Los resultados en la década del 2000 al 2010, sorprendieron porque de un aproximado de cien casos investigados el 50 por ciento, es decir 50 si se encontraron elementos de abuso o maltrato y de esos 50 casos 25 aproximados se atribuyeron a personal de las escuelas o entre los mismos educandos, y el resto, los otros 25, se realizaron fuera de las instalaciones escolares. Esto sorprendió porque, efectivamente, en un centro escolar, los menores alternan con por lo menos cinco docentes; el titular del grupo, el de inglés, el de educación física, el de tics, el promotor de lectura, etc ,con cada uno se establece la relación ,maestro-alumno, pero curiosamente la mayoría de quejas se dan por tocamientos entre menores, sobretodo en los sanitarios, haciendo responsable al docente por omisión.

En este sentido, la consideración sería que debe hacer el docente con un grupo promedio de 30 alumnos, si uno le pide permiso de ir al sanitario, cómo actuar, si no otorga permiso y el menor defeca en el salón se considera maltrato psicológico y físico, si da permiso no puede abandonar al resto del grupo para acompañar al menor y vigilar su integridad, porque al abandonar el grupo si sucede un accidente con los restantes alumnos es responsable por omisión; cómo saber que sucede en el baño, si alguien vigilara, un trabajador de apoyo, se corre el riesgo de acusarlo de acoso con una simple queja; si instalan cámaras, como se propone al día de hoy en los sanitarios, se violentaría el derecho a la intimidad de los menores.

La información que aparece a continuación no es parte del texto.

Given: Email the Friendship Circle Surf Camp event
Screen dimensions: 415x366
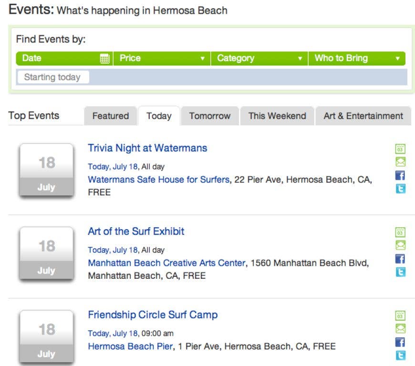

Un asunto difícil de resolver, y ante cualquier eventualidad, la escuela siempre sale perdiendo. También se demostró que en muchos casos de abusos comprobados, se realizaron en el seno familiar, por padres, o familiares, que ante la posibilidad de ser descubiertos denuncian estos actos fincando responsabilidad a la escuela, de los casos más recurrentes de supuestos abusos entre menores, los psicólogos refieren que entre iguales (niños ) cuando existen tocamientos, no necesariamente encuadran en abusos, puesto que los menores tienden al descubrimiento de su cuerpo y es lo que llaman “juegos sexuales”.

No olvidemos que los menores repiten las conductas que observan en casa e incluso en los medios de comunicación. El tema no es simple, no se resuelve con protocolos, urge escuela de padres, porque las leyes avanzan en beneficio del menor, no así en campañas de orientación y difusión que pueda prevenir abusos. Hoy, a raíz de los escándalos mediáticos, la persecución de asuntos archivados se reviven , ante el temor de ser sujeto a sanciones, laborales, administrativas o penales, la autoridad deslinda toda responsabilidad en el docente, ojalá y esto cambie en beneficio de la educación.